Sei in chiesa, in una chiesa cattolica uguale a mille altre seppure particolare come mille altre, che si sta riempiendo di gente, di tanta gente colorata come solo negli USA può esserlo, per la pelle e per gli abiti. Il brusio e’ eccessivo, pensi, ma sai che e’ il tributo che anche i luoghi santi pagano al turismo. Raggiungi un banco, ti siedi tra un messicano ed un’indocinese, che parlano entrambi americano scoprirai dopo quando reciteranno il canto d’ingresso ed attendi. Poi entra una signora con la capigliatura cotonata e quell’aria solenne ma sbrigativa che qui hanno molte signore impegnate nella chiesa come nel club delle begonie, si avvicina al microfono ed invita tutti a non lesinare nelle offerte perché una chiesa così grande e l’attività’ di evangelizzazione della parrocchia (anche se e’ probabilmente normale, non avevo mai guardato New York come un insieme di parrocchie) ne hanno bisogno. Non sarà l’ultima esortazione in tal senso ed i cestini delle offerte passeranno altre due volte durante la messa.

E finalmente comincia la funzione: il brusio sparisce, ragazze anche giovanissime indossano una veletta di pizzo o di tulle ed un chierico intona l’inno accompagnato da un magnifico organo. La solennità invade il tempio ed al termine del canto il sacerdote celebrante (indocinese anch’egli) da inizio alla celebrazione: in the name of the Father…eimen!…eimen? Vuoi dire Amen! Ho capito la fonetica, che la “a” si legge “ei”, ma questo non giustifica la storpiatura. Eppure “eimen” ti risuona nelle orecchie, ti accorgi che ha il sapore di un antico gospel e decidi di accettarlo. Da lì in poi e’ tutto un rincorrere il rito cercando nel messale le preghiere che tu pensi in italiano e loro recitano in inglese. Ma le parole sono le stesse, il senso e’ lo stesso, la predica ti parla di un mondo sempre più smarrito e disorientato, esattamente come il tuo Parroco fa ogni domenica. E la barriera linguistica che al ristorante ti fa ordinare la cotoletta per ottenere la scaloppina, qui non ha nessun senso.

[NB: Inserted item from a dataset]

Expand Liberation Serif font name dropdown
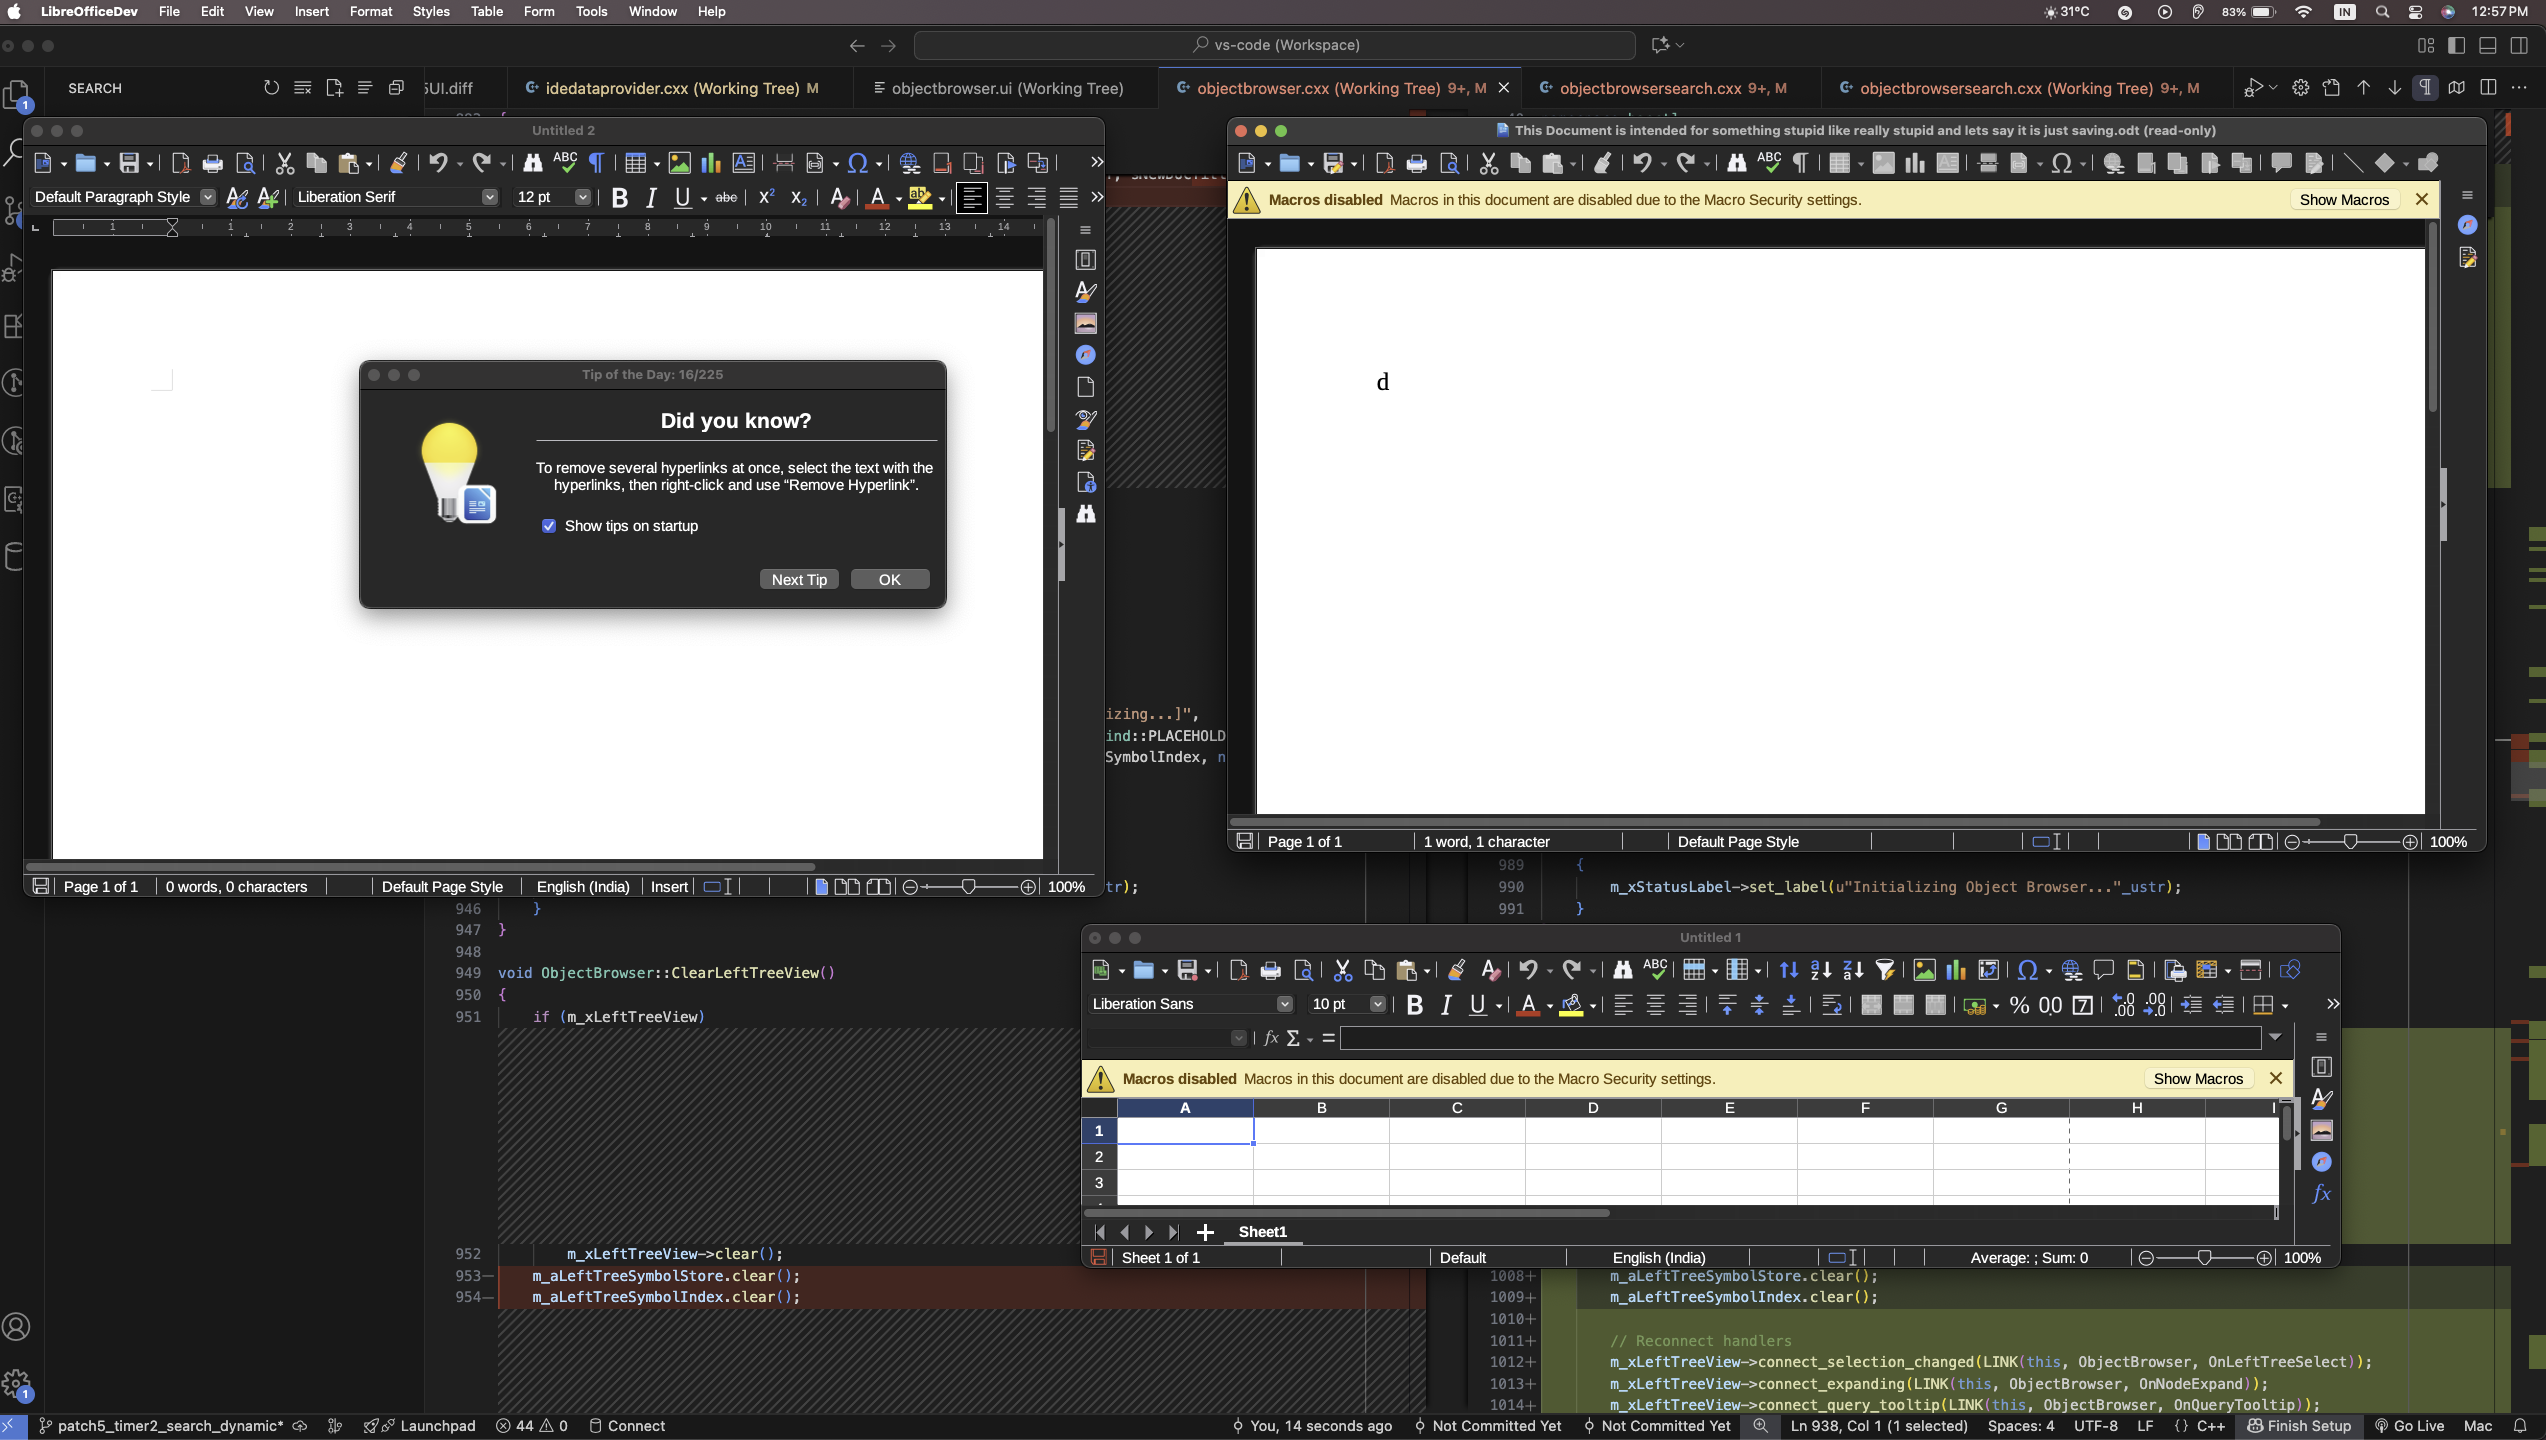Viewport: 2546px width, 1440px height. pyautogui.click(x=489, y=197)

Poi esci, il sole inonda la strada, la città, arrivando dall’alto, da molto in alto, giacché per farlo deve incunearsi tra i profili dei grattacieli e non sai se quel sole si e’ acceso grazie a te, dentro di te o per te.  Fai ancora la quinta, ritornando sui tuoi passi di poche ore prima, eppure tutto e’ cambiato. C’e’ la gente, ma ha una faccia diversa, e’ più gioiosa, più serena, spensierata. E tu percorri ancora la famosa avenue, attraversi stando attento a non farti investire dai tassisti e raggiungi il marciapiede opposto, passi davanti al Rockefeller center dove almeno tre persone ti chiedono di fargli una fotografia (sono giapponesi o cinesi?), dove molti hanno le mani piene di pacchi (italiani) e poi svolti sulla 42esima e lì incontri Julia Roberts. “JuliaRobertsquellavera” che esce dal negozio di Armani, non un’imitazione, con tanto di bodyguard e di gipponi neri che scortano una limousine infinita!

E ti rendi conto di essere tornato a New York.